Open kurtseifried opened 2 years ago
@kurtseifried Because the underlying database used by CVE Services is MongoDB and Mongo has a 16MB limit on a single document:
https://www.mongodb.com/docs/manual/reference/limits/#mongodb-limit-BSON-Document-Size
All of the limits in the schema are an attempt for all of the data (when combined into a single record/document) to fit within this limit. If you have supporting media that exceeds the limit in the schema, you could always upload it to wherever you'd like and link to it in references :wink:
Is this 16 megabyte/record limit documented anywhere? Are there other MongoDB limitations we should be aware of? Ditto for other software, e.g. anything else in the CVE pipeline that will result in restrictions?

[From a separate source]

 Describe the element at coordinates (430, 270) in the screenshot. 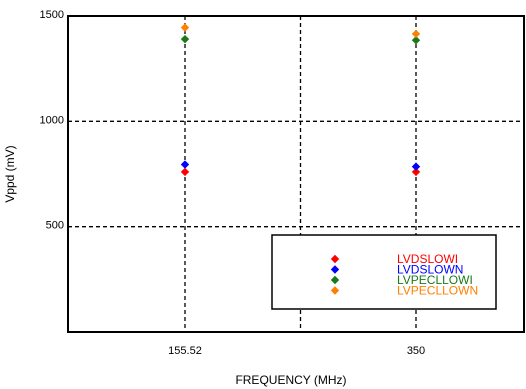

I see `legend-label: LVDSLOWN` at that location.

The descriptions field for example says:
Text in a particular language with optional alternate markup or formatted representation (e.g., Markdown) or embedded media.
Is everything JSON supports available, or are there limitations like Unicode/etc?
It's just a known limitation of BSON document size in Mongo, I don't think it's explicitly noted anywhere in the CVE Services documentation. Note that the largest CVE record currently in existence is a whopping 89 KB :-) Unless we start using CVE records as PDF archives, I don't see us reaching the 16MB limit with text that easily.
As for what you can store in JSON, really anything that passes the schema validation. If it's valid JSON, then it can be stored in Mongo I assume. W/e language you use to construct CVE record JSONs surely has a "json" library that spits out valid JSON with w/e content you include in it (be it unicode or anything else).
Current services architecture using one document object to store all CNA containers. So being mindful that one CNA should not take up all space. If the architecture changes, we can expand the limit (subject to max document size). Target for 6.0.
What could be a strategy to store large descriptions when trying to convert existing CVEs with rich data? Take CVE-2023-38507 for example.
https://osv.dev/vulnerability/GHSA-24q2-59hm-rh9r
The description currently exceeds the 16K limit. The requirement is to produce self contained CVE 5.x records that do not refer to external urls for things like description. Any thoughts?
It's used by very few CVE Records. Should we continue to support this in the schema? If yes, what are the justifications? If yes, how can we increase the size?
From where I sit I think larger descriptions would be very nice to have (see that GHSA linked above as an example).
What could be a strategy to store large descriptions when trying to convert existing CVEs with rich data?
Assuming the entire CVE is stored as a single document then perhaps the individual fields could be unbounded with a size limit placed on the document itself. 16MB for text does feel sufficient for the foreseeable future.
So supportingMedia is either data that can be jammed into JSON (e.g. a text document), or Base64 encoded. One problem: it's limited to 16384 in size, which means with base64 encoding you lose 25% of the space (https://developer.mozilla.org/en-US/docs/Glossary/Base64 "Each Base64 digit represents exactly 6 bits of data."). So that limits it to 12k plus whatever compression you can apply to it. 12k is not a lot of data. Data storage and bandwidth are cheap in 2022, why not up the limit significantly?